* Activities *
a) Repeat a passage from the article below on art in Dartmouth Health's Patient Pavilion, starting at the words "Research shows that" and ending after "for their rooms.".
b) In the article below on art in Dartmouth Health's Patient Pavilion, turn the paragraph that opens "Like other areas of DHMC's campus" into a short bulleted list that keeps its main facts.

-- Passage for review follows --

Research shows that the presence of art in healthcare settings has a positive impact on patients, visitors and employees alike. Dartmouth Health has long been at the forefront of incorporating art into its clinical facilities, stretching back to the days of the Mary Hitchcock Memorial Hospital in Hanover when volunteers wheeled an "art cart" around, letting patients choose artwork for their rooms.
The opening of the new Dartmouth Hitchcock Medical Center (DHMC) Patient Pavilion in May 2023 continues that leadership in tapping into the healing power of art.
"Art creates a warm, healing and welcoming environment," explains Marianne Barthel, director of DHMC's Arts and Humanities Program. "And we know it also has physiological and psychological impacts, like lowering stress hormones and increasing a sense of wellbeing."
Like other areas of DHMC's campus, the Patient Pavilion will feature works by local artists. "Transformation" is the title of the luminous wall panel in the main lobby; depicting a mountain scene with forest, hills and lakes, it was crafted by New Hampshire glass artist Caroline Parent of Eye Feast Art. "My inspiration comes from our varied, colorful, textural New England landscape," Parent says. "My hope is that this piece—made just for this niche at DHMC—gives patients, visitors and employees a place to engage, rest a few moments and enjoy the colors, shapes and light. I hope it evokes a sense of connection and discovery."
Parent says that she is "happy and honored" to have her artwork included in the Pavilion, noting a very personal connection. "Many years ago, as a child, I had surgery at DHMC to help correct a birth abnormality. I am grateful for the opportunity to make art for others to enjoy all these years later. It's a wonderful way for me to give back."
The expansive multi-story installation in the grand stairwell, called "Who Are You Beneath the Surface of Your Thoughts?," is by New Hampshire ceramicist Natalie Blake. "My original inspiration for the wall is the imagery of water and sound," she says. "What does sound look like if we could see it? How does water hold and carry the vibrations of sound? I chose the title to invite the viewer to consider what is underneath our busy minds—the movement and colors, the expansion and contraction, the motion, dance, play and spirit. I invite viewers to look at different sections each time they walk up the stairs to connect with different parts of the design."
The opening of the Patient Pavilion also provided an opportunity for Dartmouth Health to use art as a vehicle to make people feel more welcome. "Working closely with our Diversity, Equity, Inclusion and Belonging Team, we engaged with Vermont Native American artist Amy Hook-Therrien to create lovely watercolors of songbirds in patient rooms," Barthel says.
"I so enjoyed working on the paintings," Hook-Therrien says. "I hope my paintings evoke peaceful blue-sky days that bring out songbirds as well as a sense of calm and tranquility. My intent was to help to elevate joy and create happiness."

-- Passage for review concluded --
-- Supplied information follows --

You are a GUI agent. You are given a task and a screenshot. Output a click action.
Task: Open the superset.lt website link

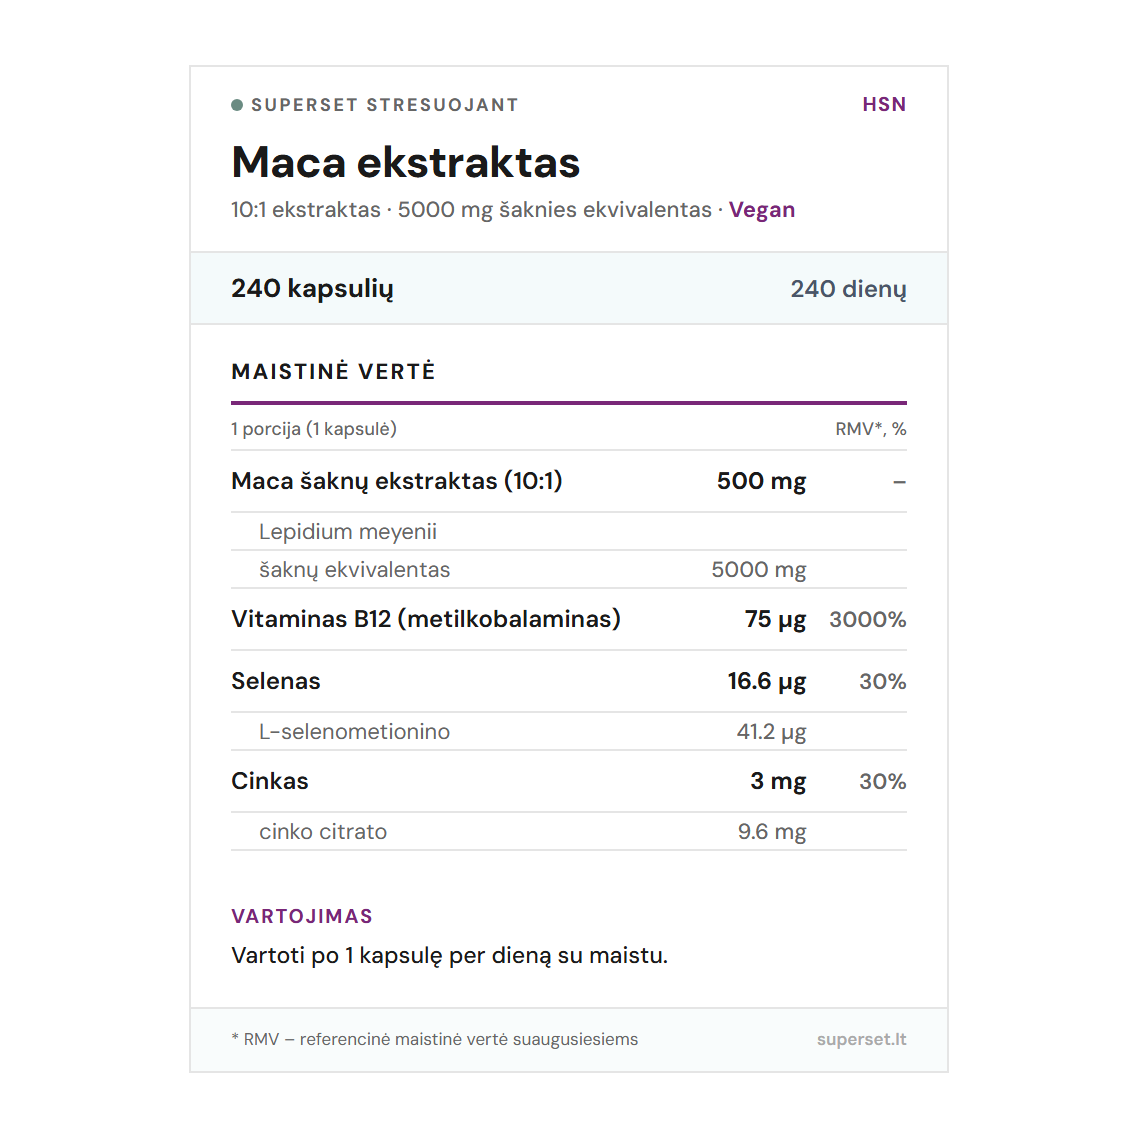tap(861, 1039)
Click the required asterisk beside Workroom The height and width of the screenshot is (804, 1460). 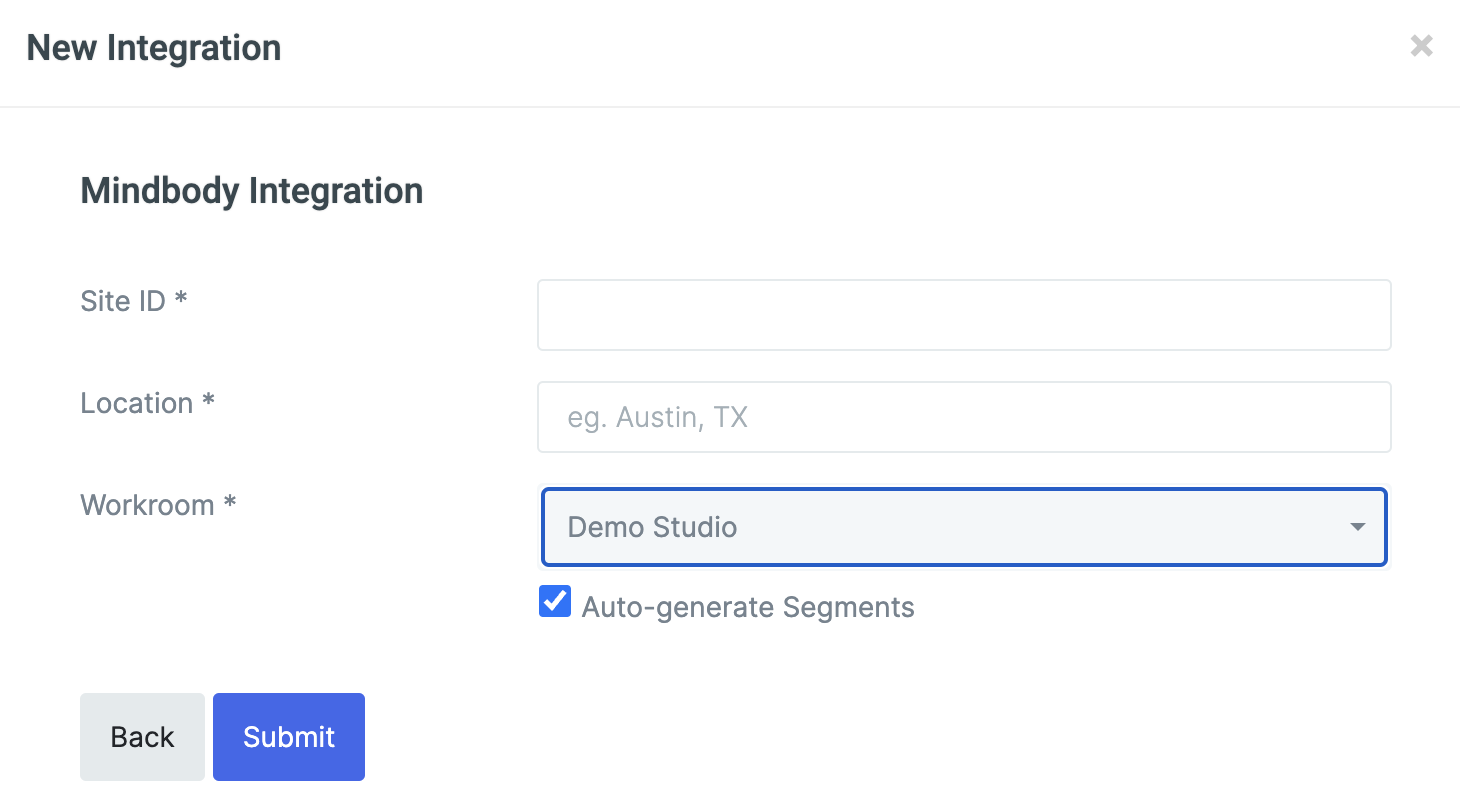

-- Supplied information concluded --

* Set of answers *
a)
Research shows that the presence of art in healthcare settings has a positive impact on patients, visitors and employees alike. Dartmouth Health has long been at the forefront of incorporating art into its clinical facilities, stretching back to the days of the Mary Hitchcock Memorial Hospital in Hanover when volunteers wheeled an "art cart" around, letting patients choose artwork for their rooms.

b)
- The Patient Pavilion, like other areas of DHMC's campus, will feature works by local artists.
- The main lobby has a luminous wall panel titled "Transformation." It shows a mountain scene with forest, hills and lakes.
- New Hampshire glass artist Caroline Parent of Eye Feast Art made the panel.
- Parent draws inspiration from the varied, colorful, textural New England landscape.
- She made the piece for that niche at DHMC. She hopes it gives patients, visitors and employees a place to engage, rest and enjoy the colors, shapes and light, and that it evokes connection and discovery.